La mia bara (di Sciallis) è un racconto di atmosfera, non spiega ma mette in scena un calvario in modo efficace.
Dal taccuino di un carcerato (di Bonci) è il “mio” primo classificato, il racconto che ho più apprezzato di tutta l’antologia. È scorrevole, ben strutturato, pieno di trovate argute, nemmeno qui manca la goliardia e un’ironia smaliziata che aggiunge piacere alla lettura. Inoltre, è l’unico racconto a mettere in campo personaggi che restano nella memoria del lettore: primo tra tutti il tremendo Donatien-Alphonse, la sua raggelante sorella che non appare mai e il succube, rassegnato narratore.
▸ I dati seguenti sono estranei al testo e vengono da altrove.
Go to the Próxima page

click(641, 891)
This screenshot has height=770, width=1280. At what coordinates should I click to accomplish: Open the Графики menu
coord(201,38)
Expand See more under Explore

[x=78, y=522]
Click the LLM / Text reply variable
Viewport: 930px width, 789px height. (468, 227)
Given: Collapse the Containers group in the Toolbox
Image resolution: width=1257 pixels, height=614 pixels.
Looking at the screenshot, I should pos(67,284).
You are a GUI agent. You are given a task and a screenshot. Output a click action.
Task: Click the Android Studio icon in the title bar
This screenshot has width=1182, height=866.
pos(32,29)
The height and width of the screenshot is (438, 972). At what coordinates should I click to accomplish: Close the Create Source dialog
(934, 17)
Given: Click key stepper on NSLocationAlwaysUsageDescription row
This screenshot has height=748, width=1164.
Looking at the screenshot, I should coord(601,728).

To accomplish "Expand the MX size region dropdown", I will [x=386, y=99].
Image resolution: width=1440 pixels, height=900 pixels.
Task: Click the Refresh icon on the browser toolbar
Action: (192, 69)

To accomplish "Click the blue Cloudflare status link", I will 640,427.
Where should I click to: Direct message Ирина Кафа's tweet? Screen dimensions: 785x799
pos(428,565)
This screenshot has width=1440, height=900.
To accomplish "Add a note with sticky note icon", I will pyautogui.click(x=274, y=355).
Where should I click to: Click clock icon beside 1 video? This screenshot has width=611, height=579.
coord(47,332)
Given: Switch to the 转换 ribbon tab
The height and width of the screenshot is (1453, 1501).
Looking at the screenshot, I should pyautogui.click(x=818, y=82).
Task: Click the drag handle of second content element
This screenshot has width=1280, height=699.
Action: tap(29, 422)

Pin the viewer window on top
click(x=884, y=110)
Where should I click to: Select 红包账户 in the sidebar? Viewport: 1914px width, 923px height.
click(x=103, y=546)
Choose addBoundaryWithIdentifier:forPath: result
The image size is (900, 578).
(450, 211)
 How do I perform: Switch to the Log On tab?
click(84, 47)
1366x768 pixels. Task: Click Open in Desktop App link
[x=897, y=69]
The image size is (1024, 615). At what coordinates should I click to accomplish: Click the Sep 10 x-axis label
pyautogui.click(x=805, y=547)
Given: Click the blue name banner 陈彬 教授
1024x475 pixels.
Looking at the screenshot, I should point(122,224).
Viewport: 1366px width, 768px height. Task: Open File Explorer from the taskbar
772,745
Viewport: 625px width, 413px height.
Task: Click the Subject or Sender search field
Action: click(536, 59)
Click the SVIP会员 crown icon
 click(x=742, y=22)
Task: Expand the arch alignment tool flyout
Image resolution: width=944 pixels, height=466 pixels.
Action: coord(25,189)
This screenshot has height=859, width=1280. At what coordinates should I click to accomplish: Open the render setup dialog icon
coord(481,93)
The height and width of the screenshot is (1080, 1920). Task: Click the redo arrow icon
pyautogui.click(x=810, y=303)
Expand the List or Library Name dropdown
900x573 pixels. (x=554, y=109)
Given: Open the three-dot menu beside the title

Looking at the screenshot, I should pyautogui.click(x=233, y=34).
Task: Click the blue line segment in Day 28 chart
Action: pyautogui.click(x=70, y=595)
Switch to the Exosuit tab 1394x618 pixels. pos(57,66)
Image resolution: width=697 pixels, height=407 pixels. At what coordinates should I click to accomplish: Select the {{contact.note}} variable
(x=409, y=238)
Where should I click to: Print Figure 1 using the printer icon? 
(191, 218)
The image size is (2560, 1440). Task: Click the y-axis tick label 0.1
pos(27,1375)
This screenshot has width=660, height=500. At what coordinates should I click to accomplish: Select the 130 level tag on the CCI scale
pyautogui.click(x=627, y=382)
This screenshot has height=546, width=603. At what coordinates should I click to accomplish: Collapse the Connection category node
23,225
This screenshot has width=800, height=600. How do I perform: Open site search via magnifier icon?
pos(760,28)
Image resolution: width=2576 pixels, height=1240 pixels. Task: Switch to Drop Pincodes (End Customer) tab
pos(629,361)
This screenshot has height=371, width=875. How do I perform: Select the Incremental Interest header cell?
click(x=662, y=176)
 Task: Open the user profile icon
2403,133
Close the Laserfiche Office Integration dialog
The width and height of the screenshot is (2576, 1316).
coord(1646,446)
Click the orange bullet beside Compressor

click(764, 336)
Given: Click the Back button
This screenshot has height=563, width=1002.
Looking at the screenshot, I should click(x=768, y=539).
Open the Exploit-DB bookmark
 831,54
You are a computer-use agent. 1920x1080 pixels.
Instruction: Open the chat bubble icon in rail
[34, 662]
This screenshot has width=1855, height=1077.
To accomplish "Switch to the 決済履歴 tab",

Insomma, la ragion d’essere di Schegge di mondi incantati, quella di premiare i vincitori di un concorso letterario, è rispettata e l’obiettivo è raggiunto con il massimo dei voti. I racconti sono belli e meritano di essere pubblicati e letti, e anzi potrebbero, in particolare il primo e il quarto, essere sviluppati in romanzi che diano più ampio respiro alle invenzioni.

Per i racconti dei giurati, il discorso è un po’ diverso. Alcuni di essi sono molto belli: ho adorato La fobia anatomico-meccanica del signor Edgar Allan Poe (di Pietroselli) perché unisce alcuni argomenti succosi alla falsa ricostruzione letteraria, operazione delicata ma in questo caso svolta con maestria. Anche Un delitto al tempo delle meraviglie (di Leoni) è ben condotto, e La gente di Ego Tami Spo (di Valzania) è originale e scorrevole.
Putroppo, ci sono anche racconti che scricchiolano. Simbionte? (di Mongai) ha un finale tanto scontato da rasentare la svogliatezza, lo stesso vale per Agnese, dolce Agnese (di Altomare) che non sa bene dove andare a parare.
Ci sono infine pezzi che si caratterizzano in negativo, perché piatti o banali: L’attesa (di Angiolino) ha un plot abusatissimo trattato alla Dylan Dog, e non è un complimento; Il Dono (di Cerrino) è un superficiale pastrocchio simil-fantasy; infine, La casa scomparsa nel bosco: non avevo mai letto nulla di Gordiano Lupi, conosco la stima di cui gode come scrittore, ma questo pezzo sembra un compito a casa compilato in fretta e senza voglia.
L’ultimo racconto di un giurato, L’ultimo marinaio di Capo Horn, è breve, quasi un frammento, e non ha elementi fantastici. È stato incluso come tributo per ricordare un collega e amico che non c’è più, Franco Cuomo, al quale è dedicata l'intera antologia.

Alla fine del volume sono stati inseriti anche quattro racconti frutto della gara S.F.I.D.A.: i giurati forniscono le linee narrative sulle quali i finalisti dell’edizione precedente devono costruire dei racconti credibili. L’idea è ottima, ma in questo caso gli spunti sarebbero dovuti essere più sfumati, o riguardare qualche particolare: invece sono vere e proprie indicazioni (personaggio, quello che gli succede, dove e come) e per forza di cose ne derivano racconti un po’ pedissequi.

Scivoloni a parte, Schegge di mondi incantati è una lettura interessante e piacevole: i bei racconti ripagano sia dell’eventuale acquisto, sia della partecipazione a un premio che dimostra di meritarsi la stima di lettori e scrittori, grazie alla qualità dei premiati.